There’s an old joke among traders…

Person A asks, “Why did the market go down?

Person B replies with the honest answer, “There were more sellers than buyers.”

You see, pundits and so-called “experts” always try to come up with some immediate “cause” for market movement. But ultimately, it’s all about buyers and sellers.

With more buyers, the market goes up. And with more sellers, it goes down.

We’ve seen that play out across the market over the past couple of months… The S&P 500 Index is down around 4.5% in that span.

And tech stocks have suffered even worse… The tech-heavy Nasdaq Composite Index is down roughly 9% over the same period.

You can try to explain these declines any way you want. In the end, though, it was simple…

There were more sellers than buyers.

But importantly, even in a “sea of red” like that… you can still find winners.
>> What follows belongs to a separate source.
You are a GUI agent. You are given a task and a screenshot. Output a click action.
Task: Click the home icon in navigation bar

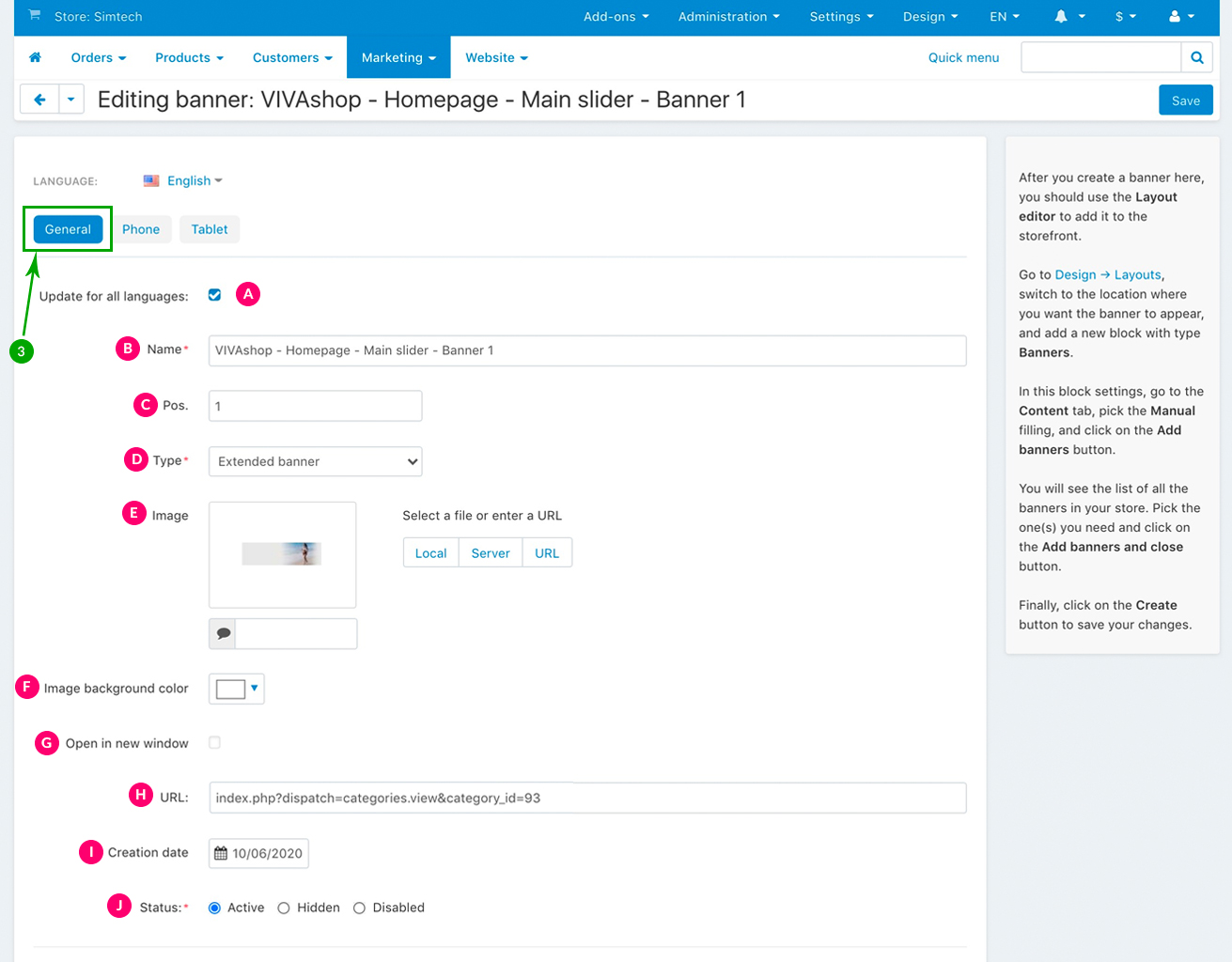pos(36,57)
In fact, two months ago, we covered all the details about one of these winners in waiting in this publication. It’s up around 20% since then, while the broad market is down.

So today, I’m taking a small victory lap. But even better, you’ll see that our Power Gauge system still rates this opportunity as “very bullish” right now…

On December 10, I wrote an essay titled, “How the Mainstream Media Is Getting Big Oil Wrong.” In it, I laid out the case for why energy stocks still had “plenty of upside ahead.”

Specifically, I focused on the Energy Select Sector SPDR Fund (XLE)…

XLE’s top two holdings are household names – ExxonMobil (XOM) and Chevron (CVX). It also includes other oil and gas producers, like EOG Resources (EOG) and ConocoPhillips (COP). And it includes oil-services companies, like Schlumberger (SLB) and Halliburton (HAL).

So as you can see, it’s a great representative of Big Oil.

On December 10, the day of our essay, XLE closed at $57.24 per share. And it closed yesterday at $68.42 per share – a roughly 20% increase in two months.

That’s pretty amazing when you consider the broad market’s performance in that span.

Finding this opportunity was easier than you might imagine, too…

I used the Power Gauge.

Our proprietary system rated XLE as “very bullish” in early December… And it still does today.

In addition to this top rating, the Power Gauge’s Chaikin Money Flow reading shows us that professional investors are now jumping into the energy trade as well. And the Power Gauge is “bullish” or better on 17 of the 21 stocks in XLE right now – with zero “bearish” grades.

In short, the Power Gauge sees further upside in the energy sector.

Now, maybe you think that energy stocks are boring. Or perhaps you’re looking to catch a bounce from the recent tech wreck.

Well, I encourage you to take your cue from the Power Gauge today instead…

It’s picking winners out of a sea of red – like XLE. This opportunity is already up roughly 20% since I first shared it with PowerFeed readers about two months ago.

But that doesn’t mean you’ve missed out on this winner. Check it out.